H2O2 Self-Supplying and GSH-Depleting Nanocatalyst for Copper Metabolism-Based Synergistic Chemodynamic Therapy and Chemotherapy

Abstract

Chemodynamic therapy (CDT) that involves the use of Fenton catalysts to convert endogenous hydrogen peroxide (H₂O₂) to hydroxyl radicals (·OH) constitutes a promising strategy for cancer therapy; however, insufficient endogenous H₂O₂ and glutathione (GSH) overexpression render its efficiency unsatisfactory. Herein, we present an intelligent nanocatalyst that comprises copper peroxide nanodots and DOX-loaded mesoporous silica nanoparticles (MSNs) (DOX@MSN@CuO₂) and can self-supply exogenous H₂O₂ and respond to specific tumor microenvironments (TME). Following endocytosis into tumor cells, DOX@MSN@CuO₂ initially decomposes into Cu²⁺ and exogenous H₂O₂ in the weakly acidic TME. Subsequently, Cu²⁺ reacts with high GSH concentrations, thereby inducing GSH depletion and reducing Cu²⁺ to Cu⁺ Next, the generated Cu⁺ undergoes Fenton-like reactions with exogenous H₂O₂ to accelerate toxic ·OH production, which exhibits a rapid reaction rate and is responsible for tumor cell apoptosis, thereby enhancing CDT. Furthermore, the successful delivery of DOX from the MSNs achieves chemotherapy and CDT integration.
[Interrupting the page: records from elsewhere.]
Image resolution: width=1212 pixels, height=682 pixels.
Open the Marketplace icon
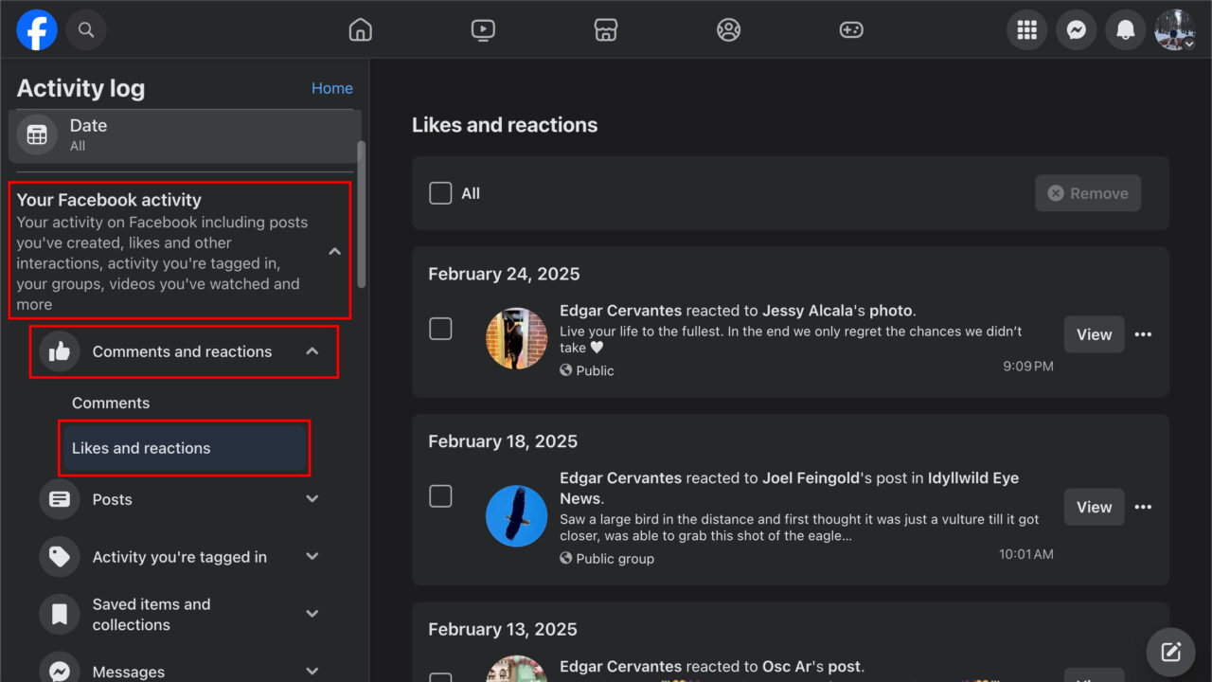tap(605, 29)
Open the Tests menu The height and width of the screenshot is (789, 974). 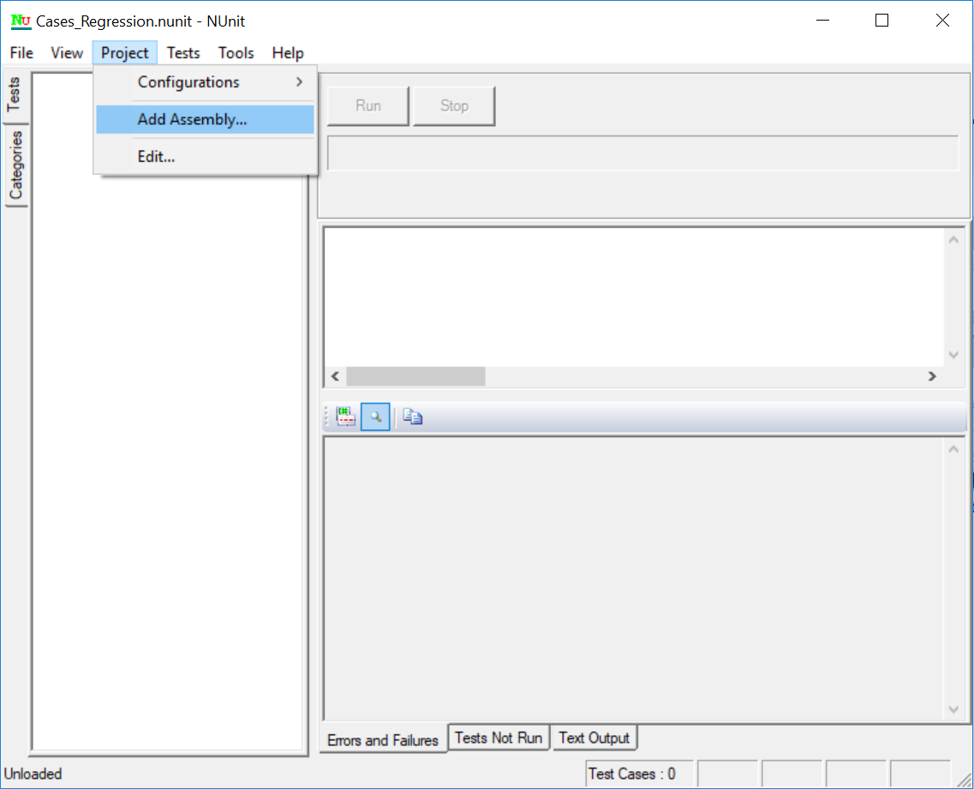click(x=183, y=53)
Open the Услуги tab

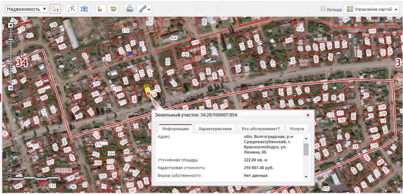[x=296, y=129]
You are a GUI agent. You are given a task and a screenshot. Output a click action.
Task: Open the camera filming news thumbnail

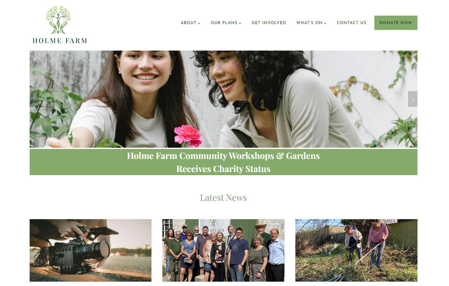coord(91,250)
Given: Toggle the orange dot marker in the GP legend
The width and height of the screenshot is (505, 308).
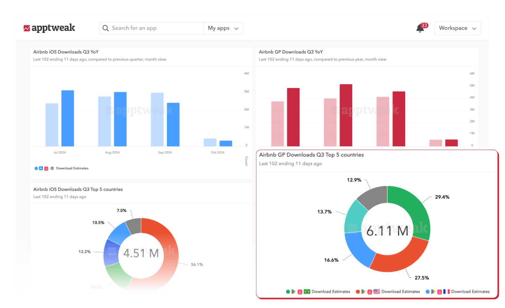Looking at the screenshot, I should [358, 291].
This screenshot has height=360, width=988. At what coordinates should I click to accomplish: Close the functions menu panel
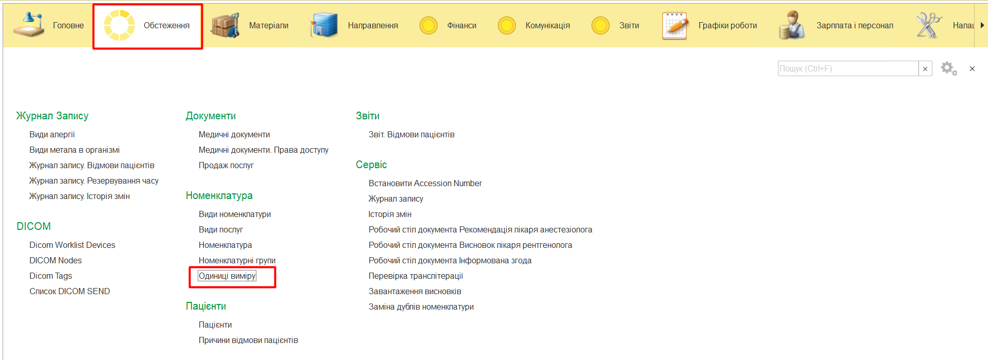click(x=972, y=69)
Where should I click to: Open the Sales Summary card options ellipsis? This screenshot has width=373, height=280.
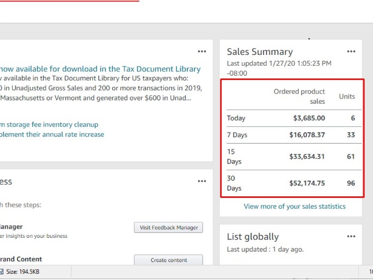[x=351, y=52]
Thus, this excellent strategy can resolve the problem of insufficient CDT efficacy due to limited H₂O₂ and GSH overexpression. Integrating H₂O₂ self-supply and GSH deletion enhances CDT, and DOX-induced chemotherapy endows DOX@MSN@CuO₂ with effective tumor growth-inhibiting properties alongside minimal side effects in vivo.

Keywords: chemodynamic therapy; copper metabolism; exogenous hydrogen peroxide; synergistic therapy; tumor microenvironment.